## Get SNODAS data
Download all SNODAS SWE data for training and testing. Convert to total SWE by basin.

In [1]:
import rasterio
from rasterstats import zonal_stats

### Download and Conversion Functions

In [2]:
# Download data functions from driven data but updated to return in-memory file

from datetime import datetime
import calendar
import io
import requests

def date_url(date: datetime) -> str:
    """Get the source url for the SNODAS file on a given date"""
    url = "https://noaadata.apps.nsidc.org/NOAA/G02158/masked/"
    url += f"{date.year}/{date.month:02}_{calendar.month_abbr[date.month]}"
    url += f"/SNODAS_{date.strftime('%Y%m%d')}.tar"

    return url


def download_from_url(source_url: str) -> io.BytesIO:
    """
    Download a SNODAS file based on its source URL. 
    Returns the data TAR file as a BytesIO object.
    """
    response = requests.get(source_url)
    datatar = io.BytesIO()
    datatar.write(response.content)
    datatar.seek(0)

    return datatar

In [3]:
# Convert downloaded data to GeoTIFF stored in temporary file

import tarfile
import gzip

def saveTiffFromTar(snodas_tar, tiffname):
    '''Converts a SNODAS tar file to a GeoTIFF and saves it to disk
    
    tarfile should be in memory as a BytesIO object
    '''
    # Open TAR and extract swe related files to in memory bytes
    tar = tarfile.open(fileobj=snodas_tar, mode='r')
    for tarinfo in tar:
        if (tarinfo.name[8:12]=='1034') and (tarinfo.name[-6:]=='dat.gz'):
            #print(f'Extracting: {tarinfo.name}')
            gzfile_io = tar.extractfile(tarinfo)
            swe_zipfile = gzip.GzipFile(fileobj=gzfile_io)

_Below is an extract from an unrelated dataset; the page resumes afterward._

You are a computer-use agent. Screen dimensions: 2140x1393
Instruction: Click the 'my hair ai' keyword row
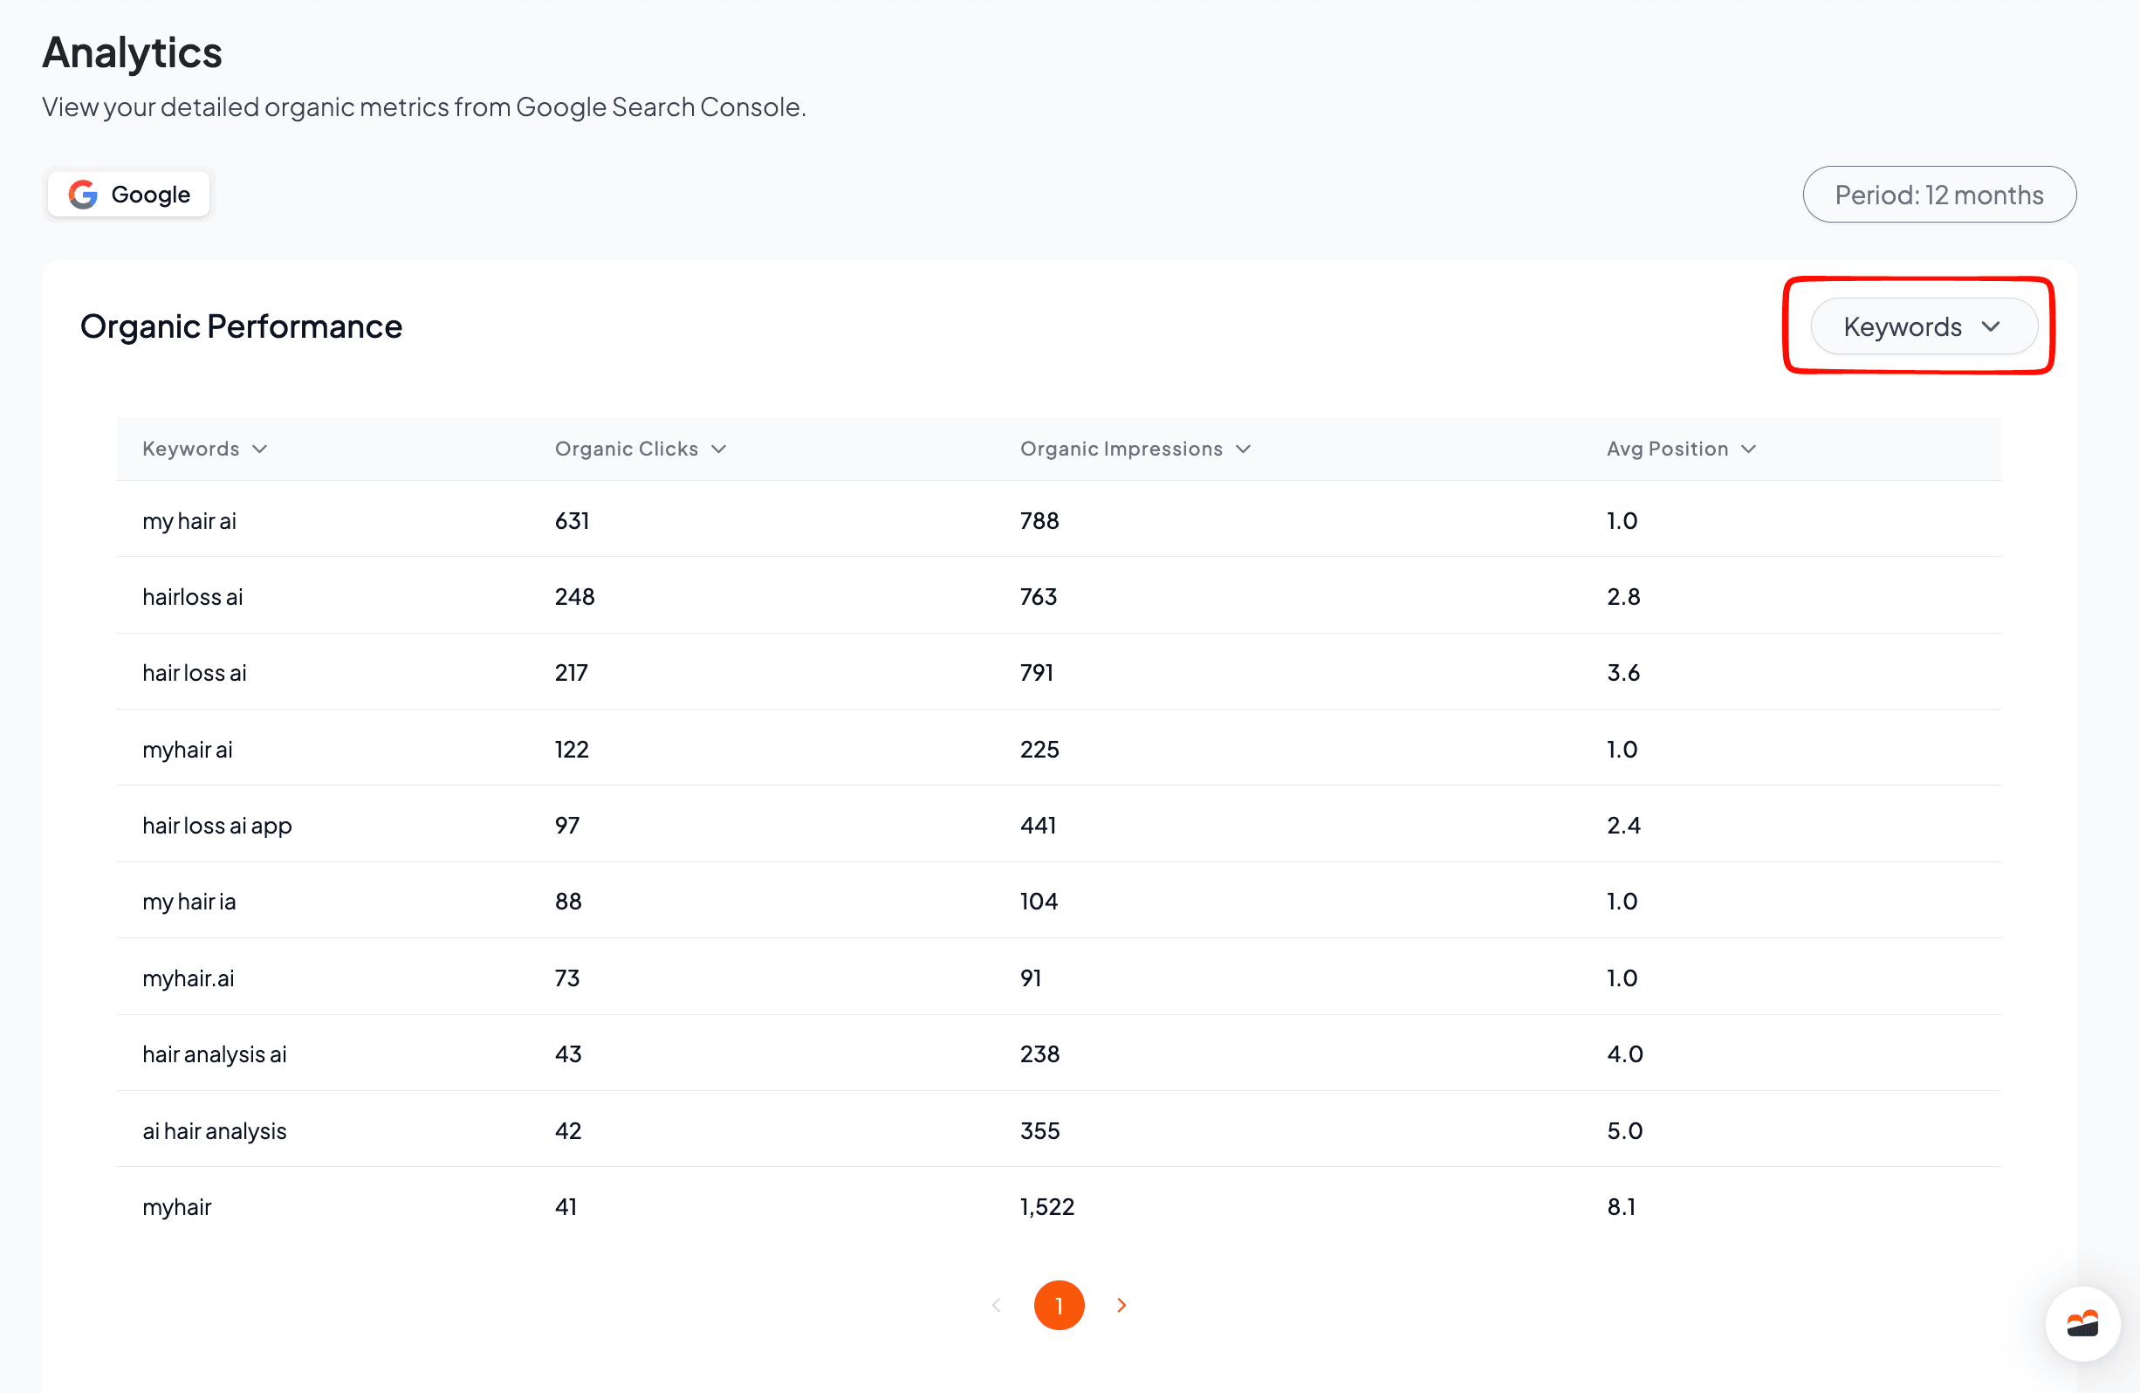1058,520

        if (tarinfo.name[8:12]=='1034') and (tarinfo.name[-6:]=='txt.gz'):
            #print(f'Extracting: {tarinfo.name}')
            gzfile_io = tar.extractfile(tarinfo)
            swehdr_zipfile = gzip.GzipFile(fileobj=gzfile_io, mode='r')

    tar.close()

    # Edit one line of header file so that it points to the data file
    swehdr_lines = io.TextIOWrapper(swehdr_zipfile).readlines() #Wrapper needed to read file in text mode
    
    # Search for line that starts with 'Data file pathname:' and get the index
    pathname_index = None
    for i, line in enumerate(swehdr_lines):
        if line.startswith('Data file pathname:'):
            pathname_index = i
            break

    # Replace the line with the correct path
    if pathname_index is not None:
        swehdr_lines[pathname_index] = "Data file pathname: swe.dat\n"
    else:
        print('Error: Data file pathname not found in header file')

    with open('./data/snodas/temp/swe.dat', 'wb') as f:
        f.write(swe_zipfile.read())

    with open('./data/snodas/temp/swe.txt', 'w') as f:
        f.writelines(swehdr_lines)

    with rasterio.open('./data/snodas/temp/swe.txt') as src:
        src_profile = src.profile
        # Switch driver to tiff with compression
        src_profile.update(driver = 'GTiff',compress='lzw',)

        with rasterio.open(tiffname, 'w', **src_profile) as dst:
            dst.write(src.read())

### Initial testing

In [None]:
swedate = datetime(2017, 4, 8)
sweurl = date_url(swedate)
swe_tar = download_from_url(sweurl)
saveTiffFromTar(swe_tar, './data/snodas/temp/swe.tif')

In [None]:
with rasterio.open('./data/snodas/temp/swe040117test.txt') as src:
        src_profile = src.profile
        # Switch driver to tiff with compression
        src_profile.update(driver = 'GTiff',compress='lzw',)

        with rasterio.open('./data/snodas/temp/swe.tiff', 'w', **src_profile) as dst:
            dst.write(src.read())

Calculate stats and compare with QGIS

In [None]:
stats = zonal_stats('./data/geospatial.gpkg', './data/snodas/temp/swe.tif', stats=['sum'], geojson_out=True)

For Pecos, the sum matches the sum calculated in QGIS exactly

### Determine dates for testing and training
I should only need dates between January and April since each regression will be predicting 4/1 snowpack.

In [4]:
import pandas as pd

month_days = [1,8,15,22]

# Generate a datetime index with days of each month in month_days
date_rng = pd.date_range(start='1/1/2005', end='1/1/2024', freq='D',inclusive='left')
date_rng = date_rng[date_rng.day.isin(month_days)]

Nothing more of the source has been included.